> What you should do:
Beginning with the first entry, restate the data word for word and leave out the images.
(Task data begins)
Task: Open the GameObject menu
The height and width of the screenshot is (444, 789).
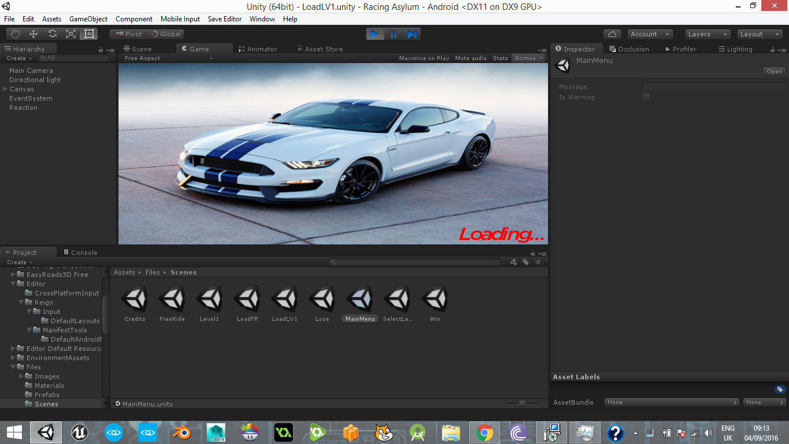Action: pos(88,19)
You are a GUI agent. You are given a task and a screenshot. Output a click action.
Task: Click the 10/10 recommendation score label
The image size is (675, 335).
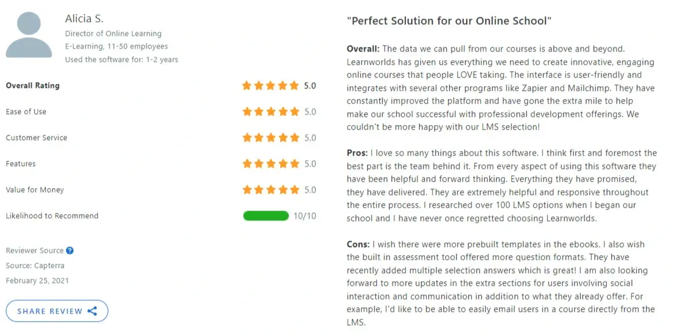tap(304, 215)
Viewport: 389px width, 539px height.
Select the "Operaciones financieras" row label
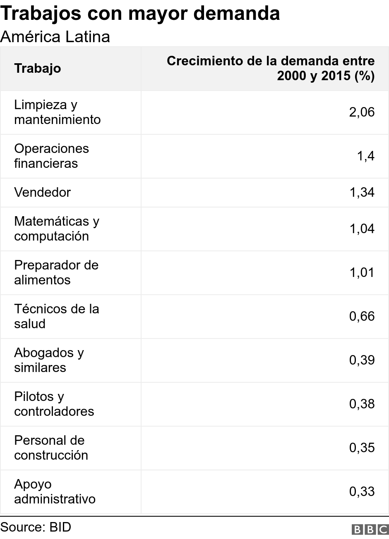[x=51, y=156]
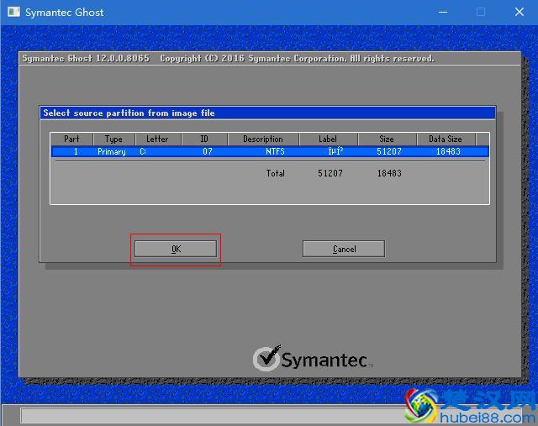538x426 pixels.
Task: Click the Size column header
Action: (x=387, y=139)
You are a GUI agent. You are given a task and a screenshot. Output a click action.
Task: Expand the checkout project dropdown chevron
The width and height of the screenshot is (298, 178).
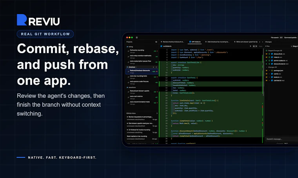(x=136, y=67)
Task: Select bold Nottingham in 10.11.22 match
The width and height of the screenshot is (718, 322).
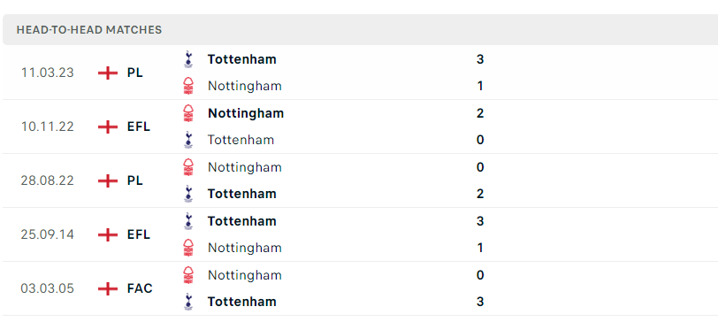Action: tap(246, 113)
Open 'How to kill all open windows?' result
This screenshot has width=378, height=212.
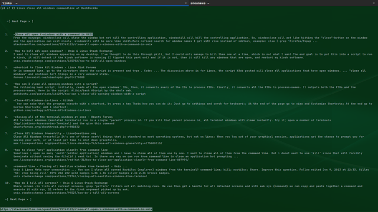click(64, 51)
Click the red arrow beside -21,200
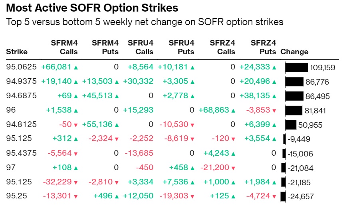Screen dimensions: 345x206 click(x=233, y=168)
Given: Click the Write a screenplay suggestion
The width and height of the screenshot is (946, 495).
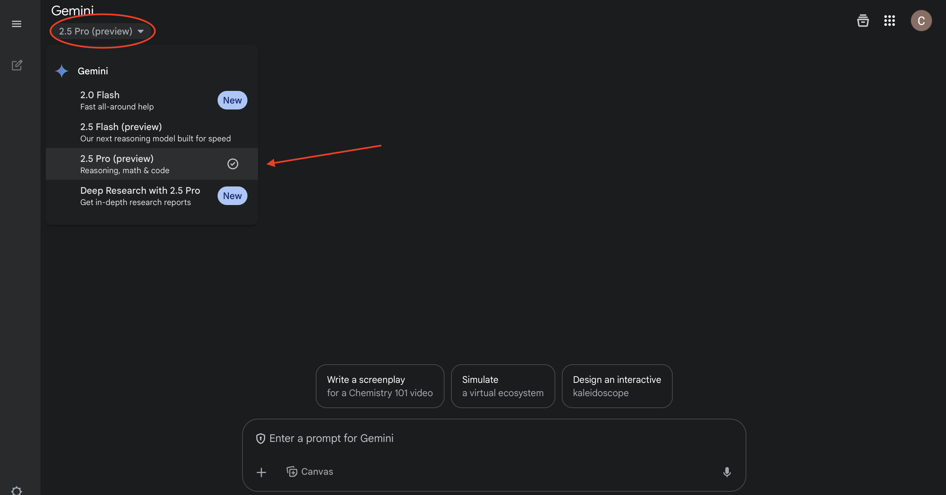Looking at the screenshot, I should pyautogui.click(x=379, y=386).
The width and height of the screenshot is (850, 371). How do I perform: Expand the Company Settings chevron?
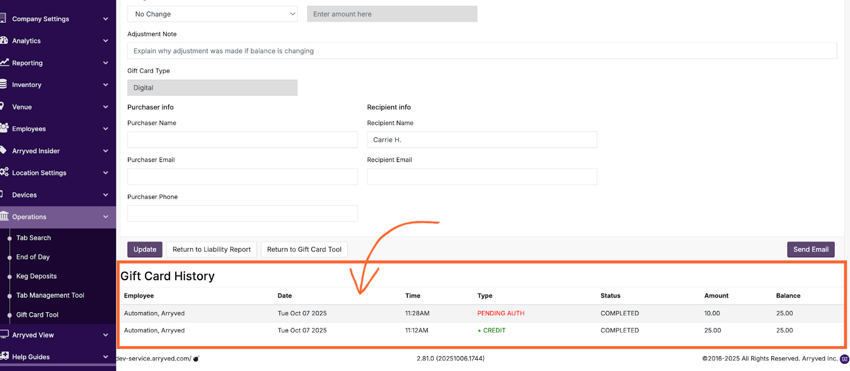[105, 19]
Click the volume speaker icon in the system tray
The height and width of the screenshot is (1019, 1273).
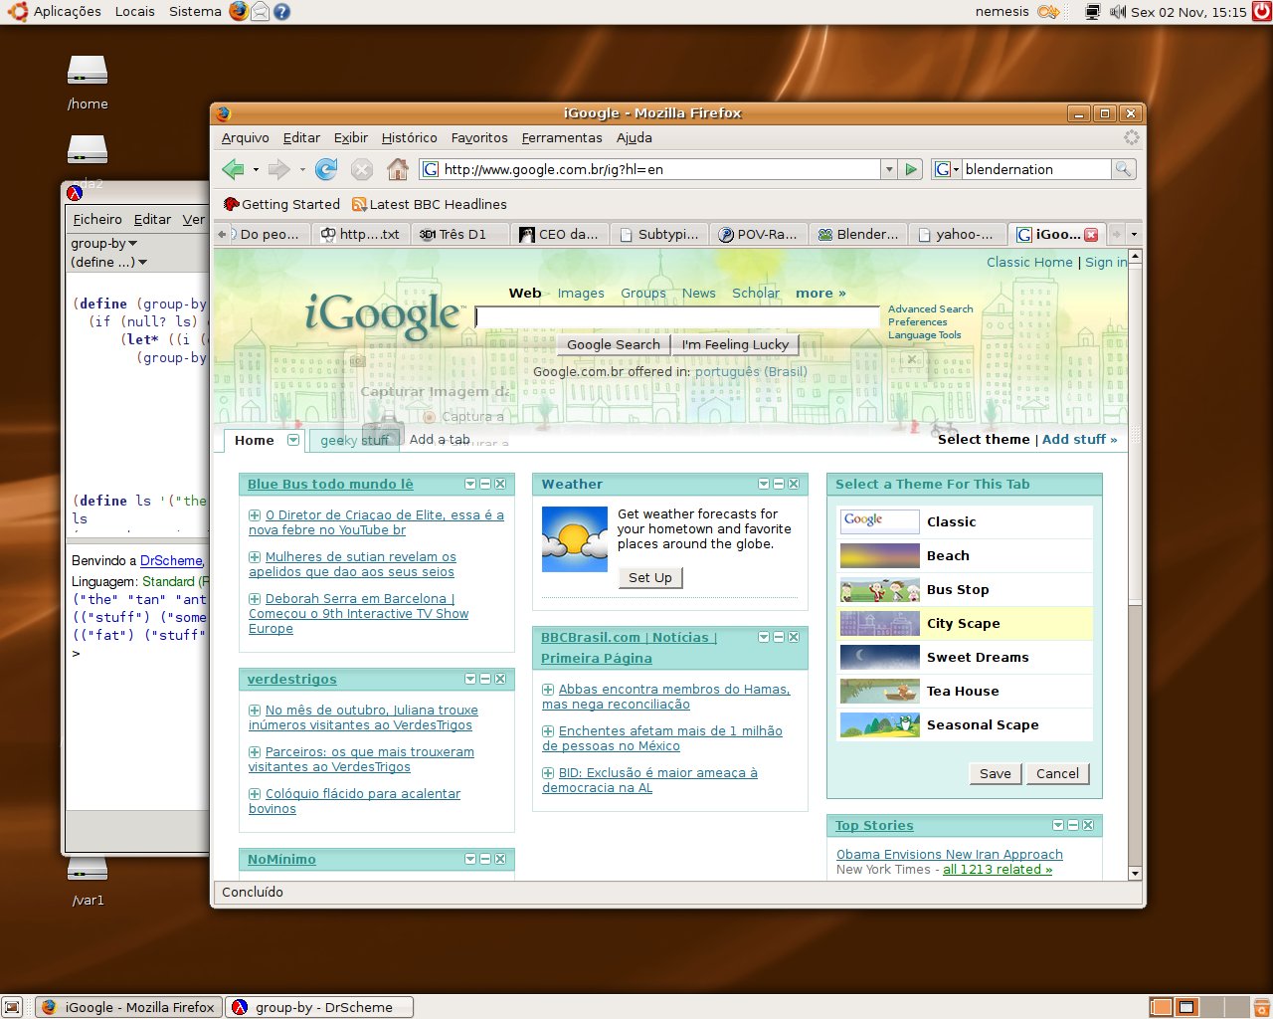(x=1118, y=12)
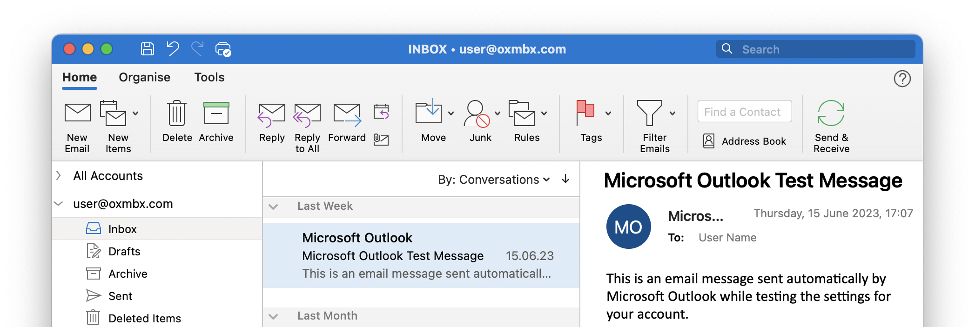
Task: Open the Address Book
Action: tap(745, 141)
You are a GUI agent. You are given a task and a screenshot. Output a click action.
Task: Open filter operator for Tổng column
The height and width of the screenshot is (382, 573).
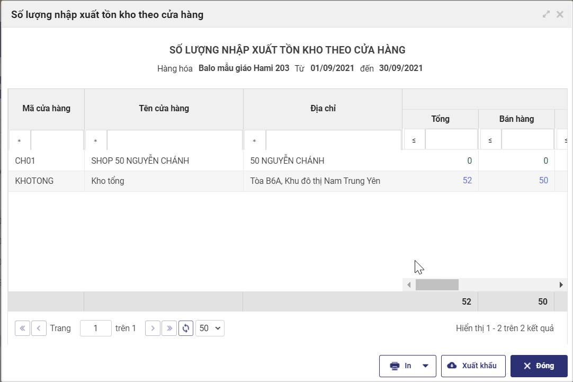(414, 141)
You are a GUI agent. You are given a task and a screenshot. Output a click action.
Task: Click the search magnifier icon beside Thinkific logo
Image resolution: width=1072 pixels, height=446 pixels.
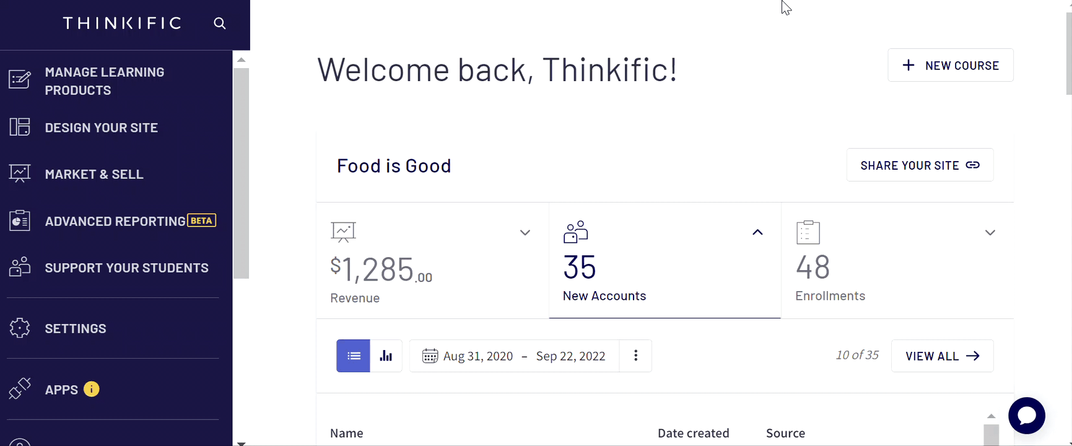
(Task data ends)
> Exercise result:
Task: Open the GameObject menu
The height and width of the screenshot is (444, 789).
Action: pos(88,19)
You are a GUI agent. You are given a task and a screenshot. Output a click action.
Task: Click the 10/10 recommendation score label
The image size is (675, 335).
tap(304, 215)
Viewport: 389px width, 539px height.
Select the "Operaciones financieras" row label
[x=51, y=156]
538x426 pixels.
Task: Click the Size column header
Action: (x=387, y=139)
You are a GUI agent. You are given a task and a screenshot. Output a click action.
Task: Expand the checkout project dropdown chevron
The width and height of the screenshot is (298, 178).
(x=136, y=67)
Task: Select bold Nottingham in 10.11.22 match
The width and height of the screenshot is (718, 322).
Action: tap(246, 113)
Open 'How to kill all open windows?' result
This screenshot has width=378, height=212.
click(64, 51)
Click the red arrow beside -21,200
Screen dimensions: 345x206 click(x=233, y=168)
Given: Click the Write a screenplay suggestion
The width and height of the screenshot is (946, 495).
Looking at the screenshot, I should pyautogui.click(x=379, y=386).
The width and height of the screenshot is (850, 371). How do I perform: Expand the Company Settings chevron?
[105, 19]
Click the volume speaker icon in the system tray
The height and width of the screenshot is (1019, 1273).
(x=1118, y=12)
Task: Open the Address Book
Action: tap(745, 141)
You are a GUI agent. You are given a task and a screenshot. Output a click action.
Task: Open filter operator for Tổng column
The height and width of the screenshot is (382, 573).
(414, 141)
You are a GUI agent. You are given a task and a screenshot. Output a click action.
Task: Click the search magnifier icon beside Thinkific logo
Image resolution: width=1072 pixels, height=446 pixels.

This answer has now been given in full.